Masa Pandemi dan terbatasnya ruang fisik tidak menyurutkan gerak seniman mengeksplorasi beragam kemungkinan untuk memperbaiki ekosistem seni. Sejumlah anggota Koalisi Seni memanfaatkan momen ini untuk berhimpun secara daring lantas juga mengkonsolidasi sumber daya pengetahuan dan berjejaring untuk advokasi kebijakan seni. Sumatra contohnya Asosiasi Seniman Riau (ASERI) terbentuk pada Juli 2020 karena terpicu mandeknya kegiatan formal, adat, budaya, maupun pariwisata yang melibatkan seniman. ASERI juga memiliki program berkelanjutan untuk dunia seni dan seniman Riau dalam jangka panjang.

Sementara itu para pegiat teater membentuk Perkumpulan Teater Nasional Indonesia atau Penastri pada Oktober 2020. Perkumpulan ini merupakan konsolidasi para pegiat teater untuk membangun ekosistem teater Indonesia yang lebih terprogram, demokratis, dan juga mendukung perkembangan ide-ide baru.

Podcast Ruang Usik Usik episode kali ini bakal bahas pengalaman mereka nih! Menghimpun diri semasa pandemi, proses, dan juga tantangannya dan juga cita-cita bersama yang diimpikan. Saya pun tidak sendirian karena sudah bersama dengan Kak Aristofani Fahmi Sekjen ASERI dan Kak Shinta Febriany, Ketua Umum Penastri.

Halo apa kabarnya Kak Ito dan Kak Shinta!

Kalau kita ngomongin ASERI aku mau tau ni dari Kak Ito, kenapa sih ASERI ini sampai didirikan?

1:52-4:16 Aristofani

Dimulai dari nganggur sebetulnya, keterbatasan fisik, kita sembunyi-sembunyi bertemu sejumlah orang kemudian muncul rasa solidaritas melihat teman-teman yang lain terutama maestro seniman tradisi yang notaben pendapatannya murni bermain musik atau mengiringi tari di kampung-kampung.
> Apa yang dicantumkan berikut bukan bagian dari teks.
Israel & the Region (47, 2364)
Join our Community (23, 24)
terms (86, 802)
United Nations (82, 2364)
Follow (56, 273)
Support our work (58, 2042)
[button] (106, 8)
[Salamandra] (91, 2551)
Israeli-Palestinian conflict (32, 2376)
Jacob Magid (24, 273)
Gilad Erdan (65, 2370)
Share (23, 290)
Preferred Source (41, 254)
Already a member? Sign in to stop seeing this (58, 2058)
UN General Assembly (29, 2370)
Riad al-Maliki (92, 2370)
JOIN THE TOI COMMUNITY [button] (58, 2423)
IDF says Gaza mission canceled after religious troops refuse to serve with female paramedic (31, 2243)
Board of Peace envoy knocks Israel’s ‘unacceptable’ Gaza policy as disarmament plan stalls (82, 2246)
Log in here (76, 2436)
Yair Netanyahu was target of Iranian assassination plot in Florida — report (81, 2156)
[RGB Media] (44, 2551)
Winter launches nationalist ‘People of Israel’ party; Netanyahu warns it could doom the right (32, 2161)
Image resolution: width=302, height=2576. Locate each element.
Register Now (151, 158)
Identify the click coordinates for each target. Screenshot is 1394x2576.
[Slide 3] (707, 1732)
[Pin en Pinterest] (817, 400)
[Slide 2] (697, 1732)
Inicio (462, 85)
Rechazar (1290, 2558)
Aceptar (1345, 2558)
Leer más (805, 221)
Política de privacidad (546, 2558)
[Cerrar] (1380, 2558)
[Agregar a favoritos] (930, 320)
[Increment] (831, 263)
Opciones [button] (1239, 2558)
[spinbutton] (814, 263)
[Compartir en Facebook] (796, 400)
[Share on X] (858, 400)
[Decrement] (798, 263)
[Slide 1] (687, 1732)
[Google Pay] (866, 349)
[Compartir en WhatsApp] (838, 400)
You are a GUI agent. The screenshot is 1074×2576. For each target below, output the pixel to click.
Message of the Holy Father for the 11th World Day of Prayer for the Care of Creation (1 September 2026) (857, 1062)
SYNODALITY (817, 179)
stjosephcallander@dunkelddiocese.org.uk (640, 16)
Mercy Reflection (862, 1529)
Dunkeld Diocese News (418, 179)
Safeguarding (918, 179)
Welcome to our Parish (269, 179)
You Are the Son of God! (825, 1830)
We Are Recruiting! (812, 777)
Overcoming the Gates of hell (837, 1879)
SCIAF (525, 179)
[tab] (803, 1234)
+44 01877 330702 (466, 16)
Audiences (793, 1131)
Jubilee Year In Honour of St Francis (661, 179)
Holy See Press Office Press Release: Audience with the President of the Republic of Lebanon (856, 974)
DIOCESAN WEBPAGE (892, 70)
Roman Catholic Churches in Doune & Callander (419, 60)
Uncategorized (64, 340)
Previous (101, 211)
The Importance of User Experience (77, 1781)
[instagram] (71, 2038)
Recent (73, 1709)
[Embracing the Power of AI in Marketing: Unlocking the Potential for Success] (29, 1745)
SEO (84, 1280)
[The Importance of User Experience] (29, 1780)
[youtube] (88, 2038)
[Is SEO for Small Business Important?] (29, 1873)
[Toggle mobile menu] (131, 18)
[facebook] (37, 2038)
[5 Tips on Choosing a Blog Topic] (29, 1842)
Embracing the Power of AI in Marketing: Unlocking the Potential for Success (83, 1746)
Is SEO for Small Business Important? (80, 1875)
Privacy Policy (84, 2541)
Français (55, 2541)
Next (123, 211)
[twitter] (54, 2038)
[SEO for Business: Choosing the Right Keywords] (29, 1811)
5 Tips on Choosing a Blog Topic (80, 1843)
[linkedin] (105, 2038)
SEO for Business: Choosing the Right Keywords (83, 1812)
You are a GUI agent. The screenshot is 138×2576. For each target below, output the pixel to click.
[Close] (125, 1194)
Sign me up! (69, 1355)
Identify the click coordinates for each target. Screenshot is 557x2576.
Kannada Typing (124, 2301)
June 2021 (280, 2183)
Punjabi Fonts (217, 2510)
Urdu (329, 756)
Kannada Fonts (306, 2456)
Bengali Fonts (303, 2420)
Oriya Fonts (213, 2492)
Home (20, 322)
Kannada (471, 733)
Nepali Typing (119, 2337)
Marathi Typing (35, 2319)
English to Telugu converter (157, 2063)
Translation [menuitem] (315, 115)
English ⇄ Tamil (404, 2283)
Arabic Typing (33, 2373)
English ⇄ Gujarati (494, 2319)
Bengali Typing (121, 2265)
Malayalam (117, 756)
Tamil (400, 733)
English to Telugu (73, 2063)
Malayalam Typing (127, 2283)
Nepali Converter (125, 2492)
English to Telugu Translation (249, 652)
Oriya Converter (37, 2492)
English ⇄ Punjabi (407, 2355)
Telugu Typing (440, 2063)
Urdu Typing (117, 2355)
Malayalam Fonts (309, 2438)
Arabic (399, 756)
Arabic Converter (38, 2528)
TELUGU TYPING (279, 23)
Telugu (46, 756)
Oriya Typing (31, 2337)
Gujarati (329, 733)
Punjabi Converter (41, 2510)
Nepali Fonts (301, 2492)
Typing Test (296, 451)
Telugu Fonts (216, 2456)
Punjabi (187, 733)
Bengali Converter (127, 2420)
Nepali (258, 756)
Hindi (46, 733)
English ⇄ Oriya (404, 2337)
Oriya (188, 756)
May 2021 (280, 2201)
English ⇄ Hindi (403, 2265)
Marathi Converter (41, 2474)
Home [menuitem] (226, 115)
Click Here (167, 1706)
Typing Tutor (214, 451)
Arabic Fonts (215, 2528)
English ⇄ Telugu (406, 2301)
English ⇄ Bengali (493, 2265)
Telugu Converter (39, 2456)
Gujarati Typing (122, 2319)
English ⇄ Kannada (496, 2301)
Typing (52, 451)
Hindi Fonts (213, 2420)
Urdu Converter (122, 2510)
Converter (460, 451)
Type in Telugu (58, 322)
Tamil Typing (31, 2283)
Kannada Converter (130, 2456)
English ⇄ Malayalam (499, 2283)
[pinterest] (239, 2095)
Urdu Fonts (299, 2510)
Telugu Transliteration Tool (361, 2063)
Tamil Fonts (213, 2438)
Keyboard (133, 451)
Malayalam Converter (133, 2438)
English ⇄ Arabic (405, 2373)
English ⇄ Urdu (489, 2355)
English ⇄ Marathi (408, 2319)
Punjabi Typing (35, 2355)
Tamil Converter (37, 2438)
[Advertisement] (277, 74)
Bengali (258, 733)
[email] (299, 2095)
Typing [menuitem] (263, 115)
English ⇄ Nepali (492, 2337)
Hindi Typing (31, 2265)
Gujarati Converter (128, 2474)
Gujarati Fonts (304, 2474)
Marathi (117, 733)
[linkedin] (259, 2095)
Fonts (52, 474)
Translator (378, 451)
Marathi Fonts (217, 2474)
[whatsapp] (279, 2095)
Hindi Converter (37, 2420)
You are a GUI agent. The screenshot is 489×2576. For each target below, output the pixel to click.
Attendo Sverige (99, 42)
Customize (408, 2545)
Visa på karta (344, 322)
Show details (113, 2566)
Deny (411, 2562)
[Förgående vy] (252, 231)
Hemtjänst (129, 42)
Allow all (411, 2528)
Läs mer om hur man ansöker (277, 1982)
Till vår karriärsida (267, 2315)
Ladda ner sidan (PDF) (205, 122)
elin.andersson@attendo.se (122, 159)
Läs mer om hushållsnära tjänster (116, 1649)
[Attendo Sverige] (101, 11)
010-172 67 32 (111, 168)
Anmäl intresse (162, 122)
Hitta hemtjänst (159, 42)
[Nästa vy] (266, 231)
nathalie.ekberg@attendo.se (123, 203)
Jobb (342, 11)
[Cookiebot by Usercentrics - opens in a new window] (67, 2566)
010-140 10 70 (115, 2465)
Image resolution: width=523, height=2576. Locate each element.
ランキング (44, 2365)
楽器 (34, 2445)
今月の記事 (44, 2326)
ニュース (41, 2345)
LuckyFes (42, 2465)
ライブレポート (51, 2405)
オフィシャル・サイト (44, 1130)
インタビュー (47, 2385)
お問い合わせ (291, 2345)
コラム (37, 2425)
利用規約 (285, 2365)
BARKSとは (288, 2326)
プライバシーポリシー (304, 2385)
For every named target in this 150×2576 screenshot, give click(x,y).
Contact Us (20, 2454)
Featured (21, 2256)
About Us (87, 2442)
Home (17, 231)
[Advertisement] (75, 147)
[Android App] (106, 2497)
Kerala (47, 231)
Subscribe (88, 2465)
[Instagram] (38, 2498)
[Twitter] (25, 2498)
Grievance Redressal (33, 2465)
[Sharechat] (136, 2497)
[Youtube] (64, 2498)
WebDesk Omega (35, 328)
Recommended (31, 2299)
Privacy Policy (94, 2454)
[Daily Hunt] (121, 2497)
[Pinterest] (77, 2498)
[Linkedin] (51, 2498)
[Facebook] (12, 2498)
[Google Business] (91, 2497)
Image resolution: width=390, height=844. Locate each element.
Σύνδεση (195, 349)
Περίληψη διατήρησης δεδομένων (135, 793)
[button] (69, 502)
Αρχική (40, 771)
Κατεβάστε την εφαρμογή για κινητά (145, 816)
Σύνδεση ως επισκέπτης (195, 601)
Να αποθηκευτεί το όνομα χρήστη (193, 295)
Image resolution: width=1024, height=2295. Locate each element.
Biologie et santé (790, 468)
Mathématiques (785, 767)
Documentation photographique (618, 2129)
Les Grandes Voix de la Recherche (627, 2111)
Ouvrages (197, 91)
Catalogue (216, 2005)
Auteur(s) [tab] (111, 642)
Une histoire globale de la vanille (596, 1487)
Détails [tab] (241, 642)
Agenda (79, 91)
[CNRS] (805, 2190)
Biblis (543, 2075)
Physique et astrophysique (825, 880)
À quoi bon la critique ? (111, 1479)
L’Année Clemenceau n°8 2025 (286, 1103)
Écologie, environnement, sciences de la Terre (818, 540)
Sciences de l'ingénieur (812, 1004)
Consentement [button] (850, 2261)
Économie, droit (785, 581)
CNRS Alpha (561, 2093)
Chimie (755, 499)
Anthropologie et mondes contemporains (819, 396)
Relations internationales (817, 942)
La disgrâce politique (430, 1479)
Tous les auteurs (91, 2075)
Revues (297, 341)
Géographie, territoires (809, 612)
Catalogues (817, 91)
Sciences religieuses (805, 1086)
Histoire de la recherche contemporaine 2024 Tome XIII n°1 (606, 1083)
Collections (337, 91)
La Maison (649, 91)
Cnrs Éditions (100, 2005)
Berangkat dari situ kita menanti pemerintah daerah namun tidak ada aksi, tidak ada informasi yang menggembirakan dalam kondisi ini. Cukup lama kami menunggu dan akhirnya kita ngumpul-ngumpul jadi serius.

 

Pada pertemuan kedua, seminggu setelah pertemuan pertama langsung dinyatakan membentuk sebuah perkumpulan yang berbadan hukum dengan diskusi program-program yang awalnya masih liar kemudian kita mulai rangkum hal-hal yang kita rasa sangat krusial untuk bisa segera dieksekusi dan tindak lanjuti. Hal pertama yang dirasa harus segera terwujud adalah mengatasi persoalan perut seniman.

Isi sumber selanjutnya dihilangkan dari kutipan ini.